Oh, Peter and I have talked on the phone and FaceTimed. He always sounds quite jolly when we talk, but it isn’t difficult for me to get him going. I say something silly, he laughs and comes back with something sillier. We’ve been doing that for years. After we’ve talked, whoever facilitated the call—Haley, Brandi, Jordan—lets me know that he smiled the whole time. I appreciate them telling me. Smiles work wonders when reasons to laugh are so scarce.
Peter understands that there’s a serious health crisis, though it would be a stretch to think he understands what a pandemic is or the devastation it has wreaked around the world. His world is limited to the locked doors behind which he and 15 others live. He’s safe there.

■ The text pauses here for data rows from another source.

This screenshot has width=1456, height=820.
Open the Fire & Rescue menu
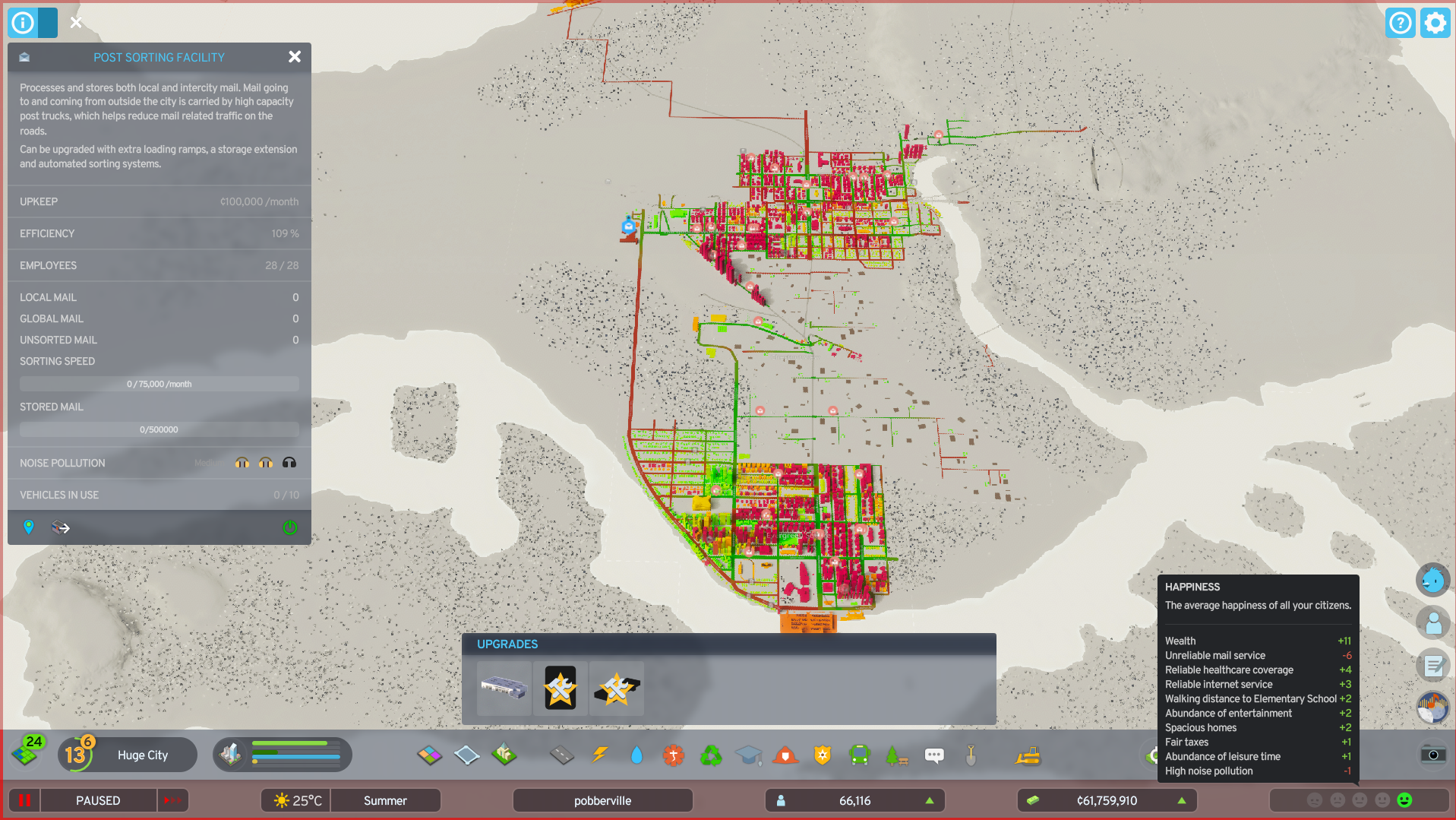point(785,755)
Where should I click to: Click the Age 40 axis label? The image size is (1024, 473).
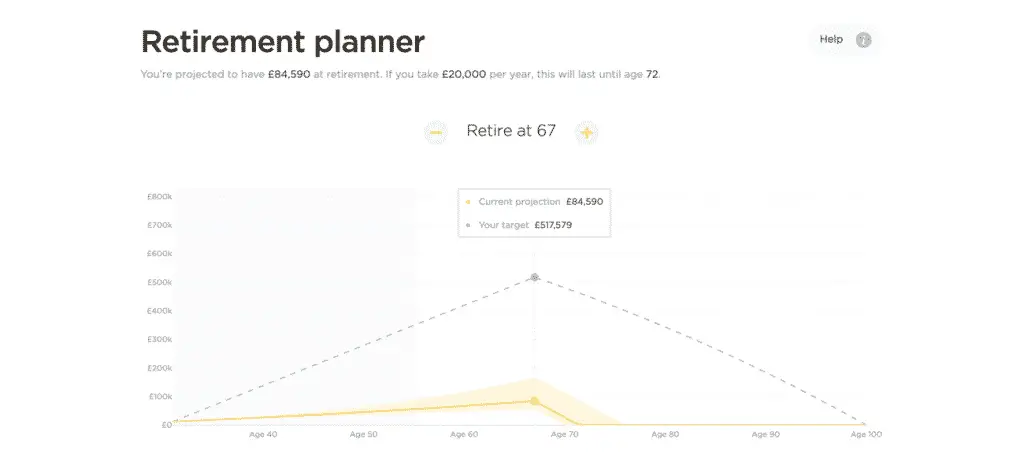tap(263, 434)
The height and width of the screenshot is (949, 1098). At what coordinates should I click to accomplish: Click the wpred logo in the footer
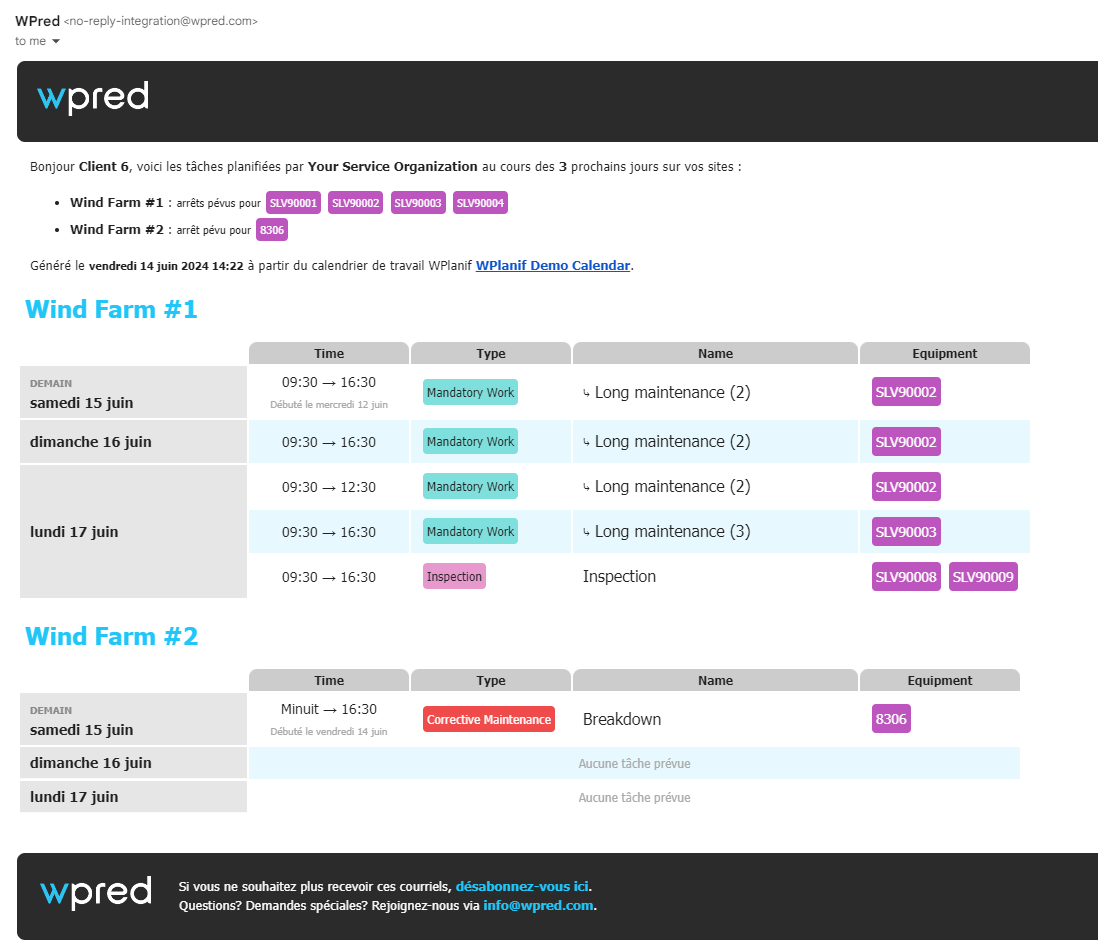click(x=96, y=893)
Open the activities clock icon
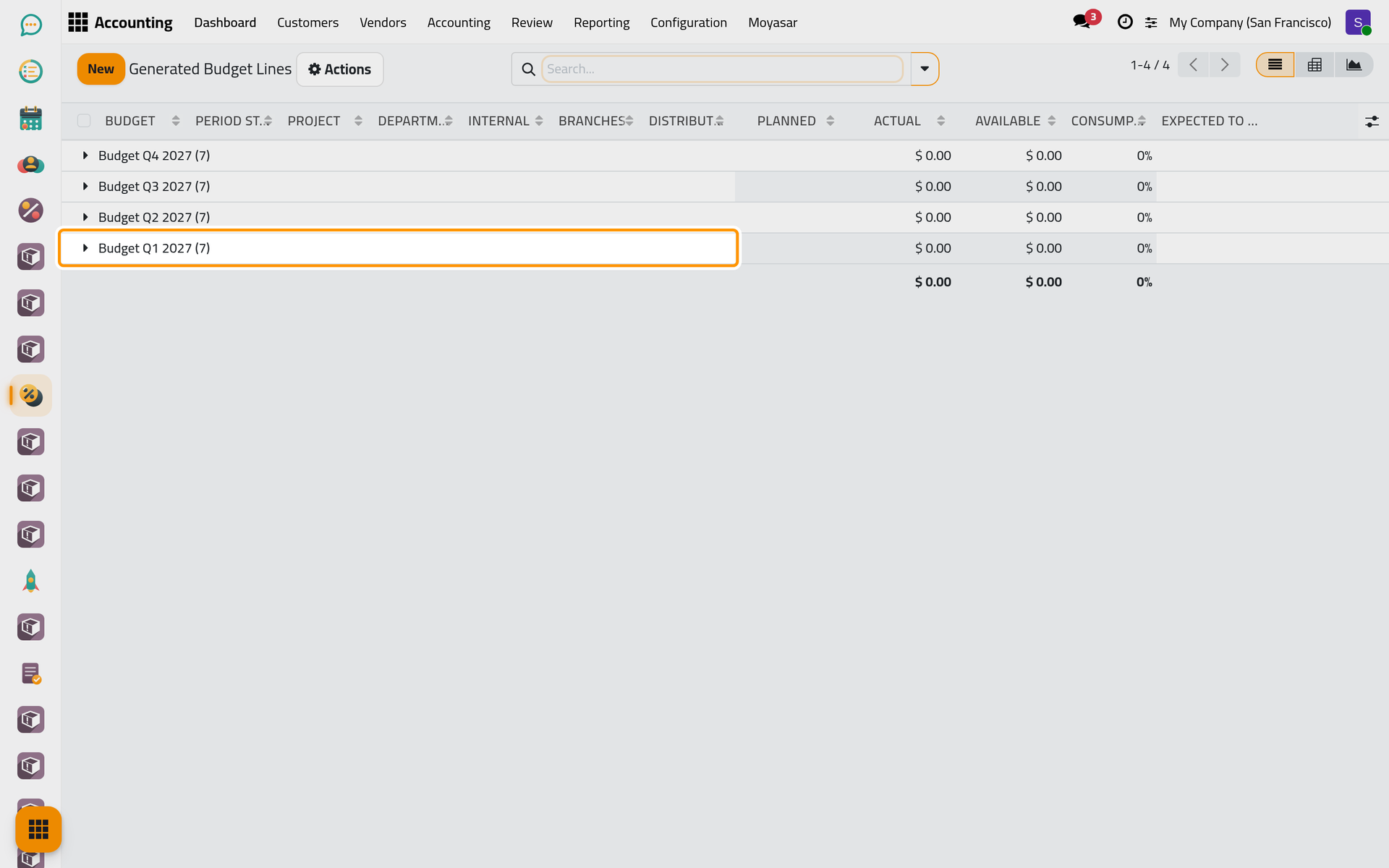The image size is (1389, 868). tap(1125, 22)
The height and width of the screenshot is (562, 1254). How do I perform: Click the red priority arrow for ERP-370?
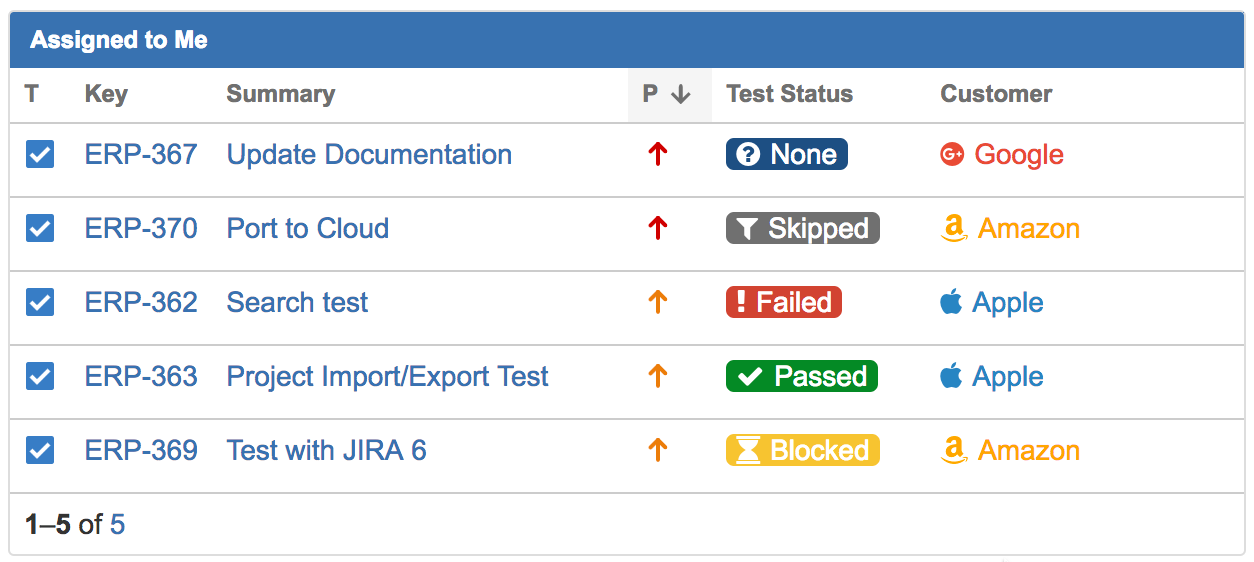click(x=657, y=228)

When we FaceTimed last week, aided by Brandi, I happened to be sitting outside in the sun—sunlight destroys the virus, they say—and I didn’t have time to corral my flyaway hair. “Is that you?” Peter asked, frowning. He had her phone pressed close to his face the better to decide if the image on the screen was indeed the woman he married.
“I look different with all this white hair, don’t I?” I asked.
He hooted. “Oh, is that you?”
I nodded. “I look like my grandmother.”
“Well how old are you?” he wanted to know.
I sighed. “We’re both over the hill, Pete. I’m eighty-one, and you’re…”
“SIXTY!” he blurted.
“…Eighty-two.” My turn to laugh.
Thursday we visited through the garden fence, again with Brandi’s help. She made sure Peter was outside at one o’clock. He wasn’t quite sure about the masked woman standing near the gazebo. He walked toward me hesitantly. “It’s you!” he said finally.
Leslie and Martin arrived a bit later. We three stood in the sunshine, at distance from Peter, and chatted as if it were a normal day. Peter’s grasp of the virus’s severity is fleeting. “Is ‘it’ just here?” he asked circling his arms around. “How long will ‘it’ last?” he’d say every few seconds. Again and again we told him that the whole world is affected and that no one knows for how long. Each time he’d roll his eyes, shake his head and repeat, “‘Is it just here? How long will it last?”
He took some comfort when Martin told Peter he was safer inside than we were outside. Finally, I encouraged him to go see if there was a cup of tea in the dining room with his name on it. Certainly tea won’t cure this pandemic, but it can’t hurt.
Header photo: I forgot to take a photo of us at the fence, but Peter hasn’t changed much since this one was snapped two years ago when he was only 80.